Murray Satterfield

Biographical details
- Born: March 19, 1926 Blackfoot, Idaho, U.S.
- Died: April 24, 2013 (aged 87) Boise, Idaho, U.S.

Playing career
- 1944–1945, 1948–1949: Utah

Coaching career (HC unless noted)
- ?–1961: Wendell HS
- 1961–1965: Borah HS
- 1965–1973: Boise / Boise State
- 1975–1978: College of Idaho

= Murray Satterfield =

American basketball player and coach (1926–2013)

Murray Satterfield (March 19, 1926 – April 24, 2013) was an American basketball coach. He was the coach of Boise State University and led their transition to a four-type year program.

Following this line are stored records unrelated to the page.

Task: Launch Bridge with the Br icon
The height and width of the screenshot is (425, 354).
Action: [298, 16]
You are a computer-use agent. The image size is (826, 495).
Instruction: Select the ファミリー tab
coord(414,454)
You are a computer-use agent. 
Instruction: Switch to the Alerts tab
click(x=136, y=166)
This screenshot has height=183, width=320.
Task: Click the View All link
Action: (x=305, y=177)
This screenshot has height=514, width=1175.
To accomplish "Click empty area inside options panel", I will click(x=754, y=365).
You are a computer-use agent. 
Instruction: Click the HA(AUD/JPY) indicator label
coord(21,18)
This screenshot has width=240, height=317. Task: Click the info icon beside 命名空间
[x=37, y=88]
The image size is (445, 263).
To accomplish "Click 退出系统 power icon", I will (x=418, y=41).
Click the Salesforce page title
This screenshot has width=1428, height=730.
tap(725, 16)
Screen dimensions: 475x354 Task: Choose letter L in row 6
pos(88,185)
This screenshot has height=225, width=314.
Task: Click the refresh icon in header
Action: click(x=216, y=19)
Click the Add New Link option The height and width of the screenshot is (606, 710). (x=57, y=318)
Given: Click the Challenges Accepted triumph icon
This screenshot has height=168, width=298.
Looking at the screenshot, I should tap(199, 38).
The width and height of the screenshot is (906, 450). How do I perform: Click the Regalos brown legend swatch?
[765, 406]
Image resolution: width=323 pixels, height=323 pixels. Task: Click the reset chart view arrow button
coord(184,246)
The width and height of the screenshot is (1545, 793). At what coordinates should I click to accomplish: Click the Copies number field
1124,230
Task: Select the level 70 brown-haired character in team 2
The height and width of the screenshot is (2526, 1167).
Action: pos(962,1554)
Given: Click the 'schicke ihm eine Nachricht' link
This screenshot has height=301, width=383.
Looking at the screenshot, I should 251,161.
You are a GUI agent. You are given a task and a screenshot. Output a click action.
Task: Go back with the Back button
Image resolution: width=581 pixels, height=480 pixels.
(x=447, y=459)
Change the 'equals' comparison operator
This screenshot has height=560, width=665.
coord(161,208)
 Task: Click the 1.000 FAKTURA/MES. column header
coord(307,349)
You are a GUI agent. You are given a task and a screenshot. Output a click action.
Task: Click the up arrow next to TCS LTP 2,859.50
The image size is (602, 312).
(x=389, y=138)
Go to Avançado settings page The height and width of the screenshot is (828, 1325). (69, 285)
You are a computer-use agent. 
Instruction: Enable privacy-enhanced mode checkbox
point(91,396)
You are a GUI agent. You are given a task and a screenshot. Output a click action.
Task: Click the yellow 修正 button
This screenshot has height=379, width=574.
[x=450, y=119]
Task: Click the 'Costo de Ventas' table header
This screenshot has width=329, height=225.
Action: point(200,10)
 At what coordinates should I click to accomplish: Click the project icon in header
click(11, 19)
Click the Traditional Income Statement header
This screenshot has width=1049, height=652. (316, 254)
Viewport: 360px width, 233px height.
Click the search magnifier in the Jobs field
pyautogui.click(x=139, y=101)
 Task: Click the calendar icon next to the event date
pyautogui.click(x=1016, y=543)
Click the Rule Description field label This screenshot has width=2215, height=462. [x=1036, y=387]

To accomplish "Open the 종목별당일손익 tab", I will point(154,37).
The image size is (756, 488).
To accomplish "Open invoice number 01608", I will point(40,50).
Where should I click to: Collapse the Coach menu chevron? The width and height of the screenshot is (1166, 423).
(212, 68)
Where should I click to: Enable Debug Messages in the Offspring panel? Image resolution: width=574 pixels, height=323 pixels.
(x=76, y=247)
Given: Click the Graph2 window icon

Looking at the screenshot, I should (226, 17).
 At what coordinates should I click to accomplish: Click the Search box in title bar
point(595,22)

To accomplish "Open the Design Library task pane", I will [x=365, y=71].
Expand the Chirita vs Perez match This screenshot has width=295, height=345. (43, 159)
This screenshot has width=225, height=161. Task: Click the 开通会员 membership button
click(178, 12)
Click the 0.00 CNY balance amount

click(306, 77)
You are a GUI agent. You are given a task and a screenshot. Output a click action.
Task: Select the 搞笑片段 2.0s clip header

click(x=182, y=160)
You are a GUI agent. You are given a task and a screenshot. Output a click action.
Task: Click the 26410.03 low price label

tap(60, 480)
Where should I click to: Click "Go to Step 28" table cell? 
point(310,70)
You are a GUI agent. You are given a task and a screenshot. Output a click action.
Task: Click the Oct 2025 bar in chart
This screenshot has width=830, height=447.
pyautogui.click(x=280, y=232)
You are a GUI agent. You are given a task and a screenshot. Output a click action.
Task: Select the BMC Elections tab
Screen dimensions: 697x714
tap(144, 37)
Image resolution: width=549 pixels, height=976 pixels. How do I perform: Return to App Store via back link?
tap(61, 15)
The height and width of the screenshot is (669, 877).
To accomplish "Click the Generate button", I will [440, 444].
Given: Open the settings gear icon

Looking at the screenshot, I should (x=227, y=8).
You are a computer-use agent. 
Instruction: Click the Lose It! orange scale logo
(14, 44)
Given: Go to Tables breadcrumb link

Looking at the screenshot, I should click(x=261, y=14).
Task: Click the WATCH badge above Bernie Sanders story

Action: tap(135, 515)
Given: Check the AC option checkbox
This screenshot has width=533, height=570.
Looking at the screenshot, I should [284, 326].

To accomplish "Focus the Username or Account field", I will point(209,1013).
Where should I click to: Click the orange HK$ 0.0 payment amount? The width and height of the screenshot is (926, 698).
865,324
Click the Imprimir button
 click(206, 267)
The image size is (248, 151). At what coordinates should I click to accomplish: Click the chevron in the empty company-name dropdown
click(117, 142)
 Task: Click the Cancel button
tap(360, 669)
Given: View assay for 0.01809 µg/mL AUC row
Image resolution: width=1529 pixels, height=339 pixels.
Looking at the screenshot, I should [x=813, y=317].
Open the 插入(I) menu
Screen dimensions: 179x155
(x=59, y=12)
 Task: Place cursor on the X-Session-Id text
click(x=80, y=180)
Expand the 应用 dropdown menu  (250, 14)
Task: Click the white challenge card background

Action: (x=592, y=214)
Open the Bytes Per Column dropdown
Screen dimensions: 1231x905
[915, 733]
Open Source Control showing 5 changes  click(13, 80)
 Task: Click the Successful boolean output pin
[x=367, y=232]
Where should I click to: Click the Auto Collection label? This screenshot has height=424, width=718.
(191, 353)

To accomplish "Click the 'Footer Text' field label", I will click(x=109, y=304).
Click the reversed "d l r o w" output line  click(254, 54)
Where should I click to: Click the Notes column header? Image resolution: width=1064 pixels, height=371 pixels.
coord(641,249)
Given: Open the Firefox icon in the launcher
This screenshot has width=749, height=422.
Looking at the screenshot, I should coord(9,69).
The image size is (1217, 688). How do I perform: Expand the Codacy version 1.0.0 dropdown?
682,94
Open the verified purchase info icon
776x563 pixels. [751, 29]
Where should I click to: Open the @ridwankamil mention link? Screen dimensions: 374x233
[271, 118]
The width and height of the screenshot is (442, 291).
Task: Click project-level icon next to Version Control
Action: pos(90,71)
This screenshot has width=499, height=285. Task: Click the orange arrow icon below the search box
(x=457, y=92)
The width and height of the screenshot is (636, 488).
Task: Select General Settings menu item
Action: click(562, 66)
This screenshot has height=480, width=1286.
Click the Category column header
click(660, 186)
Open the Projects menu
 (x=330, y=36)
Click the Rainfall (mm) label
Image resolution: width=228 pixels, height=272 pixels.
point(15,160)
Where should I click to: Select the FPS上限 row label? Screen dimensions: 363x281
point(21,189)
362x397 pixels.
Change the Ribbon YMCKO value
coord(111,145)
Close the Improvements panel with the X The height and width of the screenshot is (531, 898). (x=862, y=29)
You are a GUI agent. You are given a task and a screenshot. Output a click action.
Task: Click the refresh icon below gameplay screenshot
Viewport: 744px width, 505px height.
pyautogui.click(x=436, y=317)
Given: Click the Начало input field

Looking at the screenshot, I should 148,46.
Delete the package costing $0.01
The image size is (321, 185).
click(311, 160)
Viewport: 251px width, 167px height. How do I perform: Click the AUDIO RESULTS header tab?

A native of Blackfoot, Idaho, Satterfield played college basketball for Vadal Peterson at Utah, where in 1949 he was named to the All-Skyline Conference. Following the close of his college career, he coached high school basketball in his home state before being named head coach at Boise Junior College in 1965. Satterfield led the Broncos from the junior college ranks to the NCAA College Division to NCAA Division I in his time there, earning a College Division NCAA Tournament bid in 1970. He compiled a total record of 134–77 at Boise State.

Satterfield abruptly resigned as the Broncos head coach in-season in January, 1973. He would later coach the College of Idaho from 1975 to 1978.

Satterfield died on April 24, 2013, at age 87.